Escrow defined
Escrow is when a neutral third party holds onto funds from both the buyer and the seller. This escrow agent oversees these assets until specific terms and conditions are completed.
Escrow serves a dual purpose. First, it gives the seller a sense of security by ensuring that the buyer has enough funds to complete the purchase. Second, it helps the buyer feel confident that they will not be the victim of fraud from the seller.
It creates a win-win situation for all parties, allowing them to be confident in the transaction’s outcome before closing costs.
How escrow works in the mortgage process
Homeowners insurance
Homeowners insurance is property insurance that protects your home from losses and damages. It includes personal property insurance that covers assets, belongings, and liability coverage against home accidents.
A home insurance policy payment is in the monthly cost of the homeowner’s mortgage when escrowed.

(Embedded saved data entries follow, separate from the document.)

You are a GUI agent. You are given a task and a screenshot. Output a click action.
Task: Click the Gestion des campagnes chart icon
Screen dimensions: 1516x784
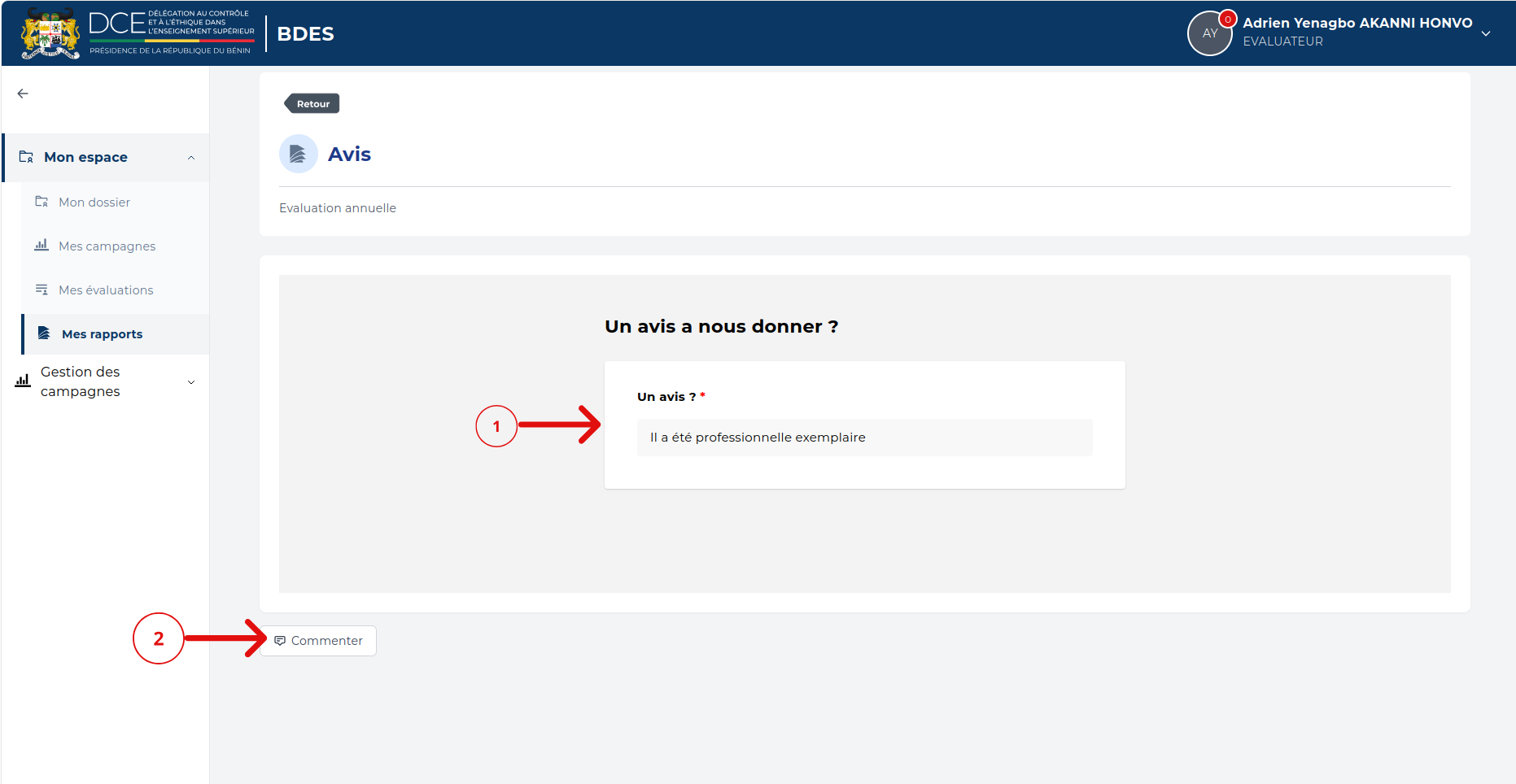point(23,381)
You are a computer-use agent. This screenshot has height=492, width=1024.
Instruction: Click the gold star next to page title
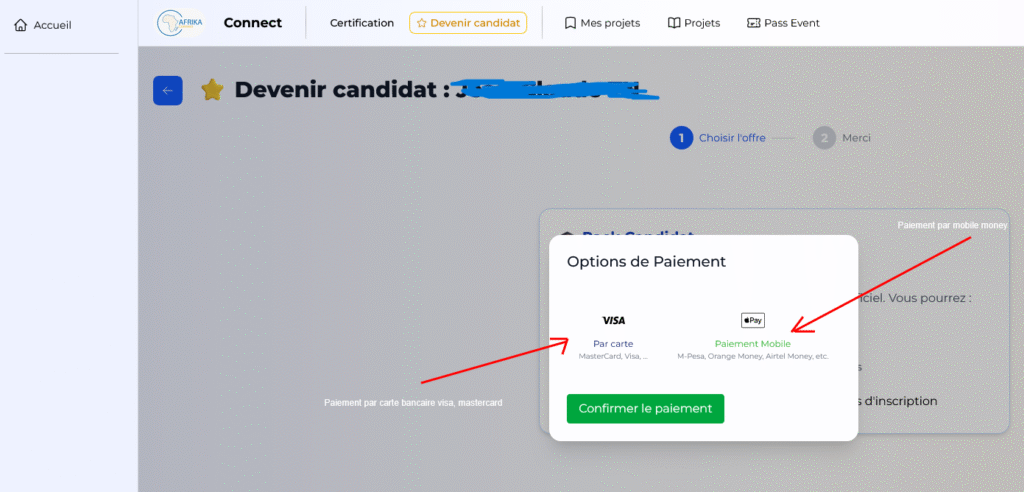(x=212, y=90)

Therefore, to protect your new home, homeowners insurance is essential.
Mortgage insurance
Mortgage insurance is typically required for borrowers who make a down payment of less than 20% when purchasing a home. This insurance protects the mortgage lender if a borrower fails to make timely payments.
What doesn’t escrow cover?
Escrow services do not cover all expenses related to owning a new home. The homeowner will need to budget and manage the payment of their utility bills, homeowners association fees, or other home services.
Final thoughts
When it comes to escrow, keep in mind that your real estate agent and mortgage loan officer are experts that will guide you through the process. Whether you are preparing to buy a home or put your home on the market, consult with your local loan officer to best understand the escrow process.